Pada dasarnya angina dipercepat oleh aktivitas yang meningkatkan miokardium akan
oksigen, seperti latihan fisik. Sedangkan angina akan hilang dalam beberapa menit
dengan istirahat atau nitrogliserin.
e. Klasifikasi :
Angina Pektoris Stabil
- Awitan secara klasik berkaitan dengan latihan atau aktifitas yang
- meningkatkan kebutuhan oksigen miokard.
- Nyeri segera hilang dengan istirahat atau penghentian aktifitas.
- Durasi nyeri 3 – 15 menit.
Angina stabil dibedakan menjadi 3 yaitu :
1) Angina nocturnal
Nyeri terjadi malam hari, biasanya pada saat tidur tetapi ini dapat dikurangi
dengan duduk tegak. Biasanya angina noctural disebabkan oleh gagal ventrikel
kiri.
2) Angina decubitus
- Angina yang terjadi saat berbaring.
- Iskemia tersamar
Terdapat bukti objektif iskemia ( seperti tes pada stress ) tetapi pasien tidak
menunjukan gejala.
3) Angina Pektoris Tidak Stabil
- Sifat, tempat dan penyebaran nyeri dada dapat mirip dengan angina pektoris
stabil.
- durasi serangan dapat timbul lebih lama dari angina pektoris stabil.
- Pencetus dapat terjadi pada keadaan istirahat atau pada tigkat aktifitas ringan.
- Kurang responsif terhadap nitrat.
- Lebih sering ditemukan depresi segmen ST.
- Dapat disebabkan oleh ruptur plak aterosklerosis, spasmus, trombus atau
trombosit yang beragregasi.
4) Angina Prinzmental (Angina Varian)
- Sakit dada atau nyeri timbul pada waktu istirahat, seringkali pagi hari.
- Nyeri disebabkan karena spasmus pembuluh koroneraterosklerotik.
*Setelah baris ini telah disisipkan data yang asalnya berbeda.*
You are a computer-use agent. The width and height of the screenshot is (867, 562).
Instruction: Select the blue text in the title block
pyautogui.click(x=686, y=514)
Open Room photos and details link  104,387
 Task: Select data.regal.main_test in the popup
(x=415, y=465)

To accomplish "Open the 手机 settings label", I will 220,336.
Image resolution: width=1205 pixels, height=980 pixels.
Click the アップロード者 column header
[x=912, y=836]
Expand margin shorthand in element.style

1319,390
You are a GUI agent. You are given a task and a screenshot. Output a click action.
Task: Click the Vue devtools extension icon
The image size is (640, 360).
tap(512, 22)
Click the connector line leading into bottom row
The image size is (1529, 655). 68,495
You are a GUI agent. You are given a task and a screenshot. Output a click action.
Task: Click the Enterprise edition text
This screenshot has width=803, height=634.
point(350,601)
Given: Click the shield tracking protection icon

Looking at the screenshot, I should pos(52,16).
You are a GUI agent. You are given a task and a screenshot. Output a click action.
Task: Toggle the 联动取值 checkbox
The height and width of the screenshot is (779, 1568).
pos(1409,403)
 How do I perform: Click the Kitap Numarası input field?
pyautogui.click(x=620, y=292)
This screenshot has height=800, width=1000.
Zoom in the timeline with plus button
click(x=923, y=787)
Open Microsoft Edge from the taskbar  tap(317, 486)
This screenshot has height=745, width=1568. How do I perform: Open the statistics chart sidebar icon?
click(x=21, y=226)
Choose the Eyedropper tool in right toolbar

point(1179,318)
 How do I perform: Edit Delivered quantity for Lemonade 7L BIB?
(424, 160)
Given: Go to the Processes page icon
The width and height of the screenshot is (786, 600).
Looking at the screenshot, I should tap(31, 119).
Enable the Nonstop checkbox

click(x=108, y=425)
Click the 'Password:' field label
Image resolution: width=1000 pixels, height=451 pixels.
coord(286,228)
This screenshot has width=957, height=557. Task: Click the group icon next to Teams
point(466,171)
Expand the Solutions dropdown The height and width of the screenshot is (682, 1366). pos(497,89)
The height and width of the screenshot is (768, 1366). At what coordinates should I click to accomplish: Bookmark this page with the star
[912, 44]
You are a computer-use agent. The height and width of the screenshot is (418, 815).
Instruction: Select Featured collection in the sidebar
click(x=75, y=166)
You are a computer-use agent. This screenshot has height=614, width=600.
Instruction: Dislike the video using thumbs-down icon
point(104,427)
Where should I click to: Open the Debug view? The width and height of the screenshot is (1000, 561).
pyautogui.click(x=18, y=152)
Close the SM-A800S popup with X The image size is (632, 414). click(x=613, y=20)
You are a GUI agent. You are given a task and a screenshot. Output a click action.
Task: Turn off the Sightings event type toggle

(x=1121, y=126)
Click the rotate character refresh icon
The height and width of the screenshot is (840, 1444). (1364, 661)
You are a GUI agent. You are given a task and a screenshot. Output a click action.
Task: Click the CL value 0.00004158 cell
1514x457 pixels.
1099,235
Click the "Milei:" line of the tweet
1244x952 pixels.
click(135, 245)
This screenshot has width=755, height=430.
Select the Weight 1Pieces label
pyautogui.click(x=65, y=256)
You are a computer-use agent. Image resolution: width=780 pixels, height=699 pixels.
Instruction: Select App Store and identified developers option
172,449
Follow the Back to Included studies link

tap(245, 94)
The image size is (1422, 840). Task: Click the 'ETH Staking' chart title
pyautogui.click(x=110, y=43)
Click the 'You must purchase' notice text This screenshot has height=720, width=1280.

- EKG menunjukkan elevasi segmen ST.
- Cenderung berkembang menjadi infaark miokard akut.
- Dapat terjadi aritmia.
f. Gejala klinis :
1) Nyeri dada substernal ataru retrosternal menjalar ke leher, tenggorokan daerah
inter skapula atau lengan kiri.
2) Kualitas nyeri seperti tertekan benda berat, seperti diperas, terasa panas, kadang-
kadang hanya perasaan tidak enak di dada (chest discomfort).
3) Durasi nyeri berlangsung 1 sampai 5 menit, tidak lebih daari 30 menit.
4) Nyeri hilang (berkurang) bila istirahat atau pemberian nitrogliserin.
5) Gejala penyerta : sesak nafas, perasaan lelah, kadang muncul keringat dingin,
palpitasi, dizzines.
6) Gambaran EKG : depresi segmen ST, terlihat gelombang T terbalik.
7) Gambaran EKG seringkali normal pada waktu tidak timbul serangan.
g. Pemeriksaan diagnostik :
1) Enzim atau isoenzim jantung,biasanya DBM : meningkat,menunjukkan
kerusakan miokard.
2) EKG : biasanya normal bila pasien istirahat tetapi datar atau depresi pada
segmen ST gelombang T menunjukkan iskemia.
3) Foto Dada : biasanya normal, namun infiltrat mungkin ada menunjukkan
dekompensasi jantung atau komplikasi paru.
4) PCO2 kalium dan laktatmiokard : mungkin meningkat selama serangan angina.
5) Kolestrol / trigliserida serum : mungkin meningkat.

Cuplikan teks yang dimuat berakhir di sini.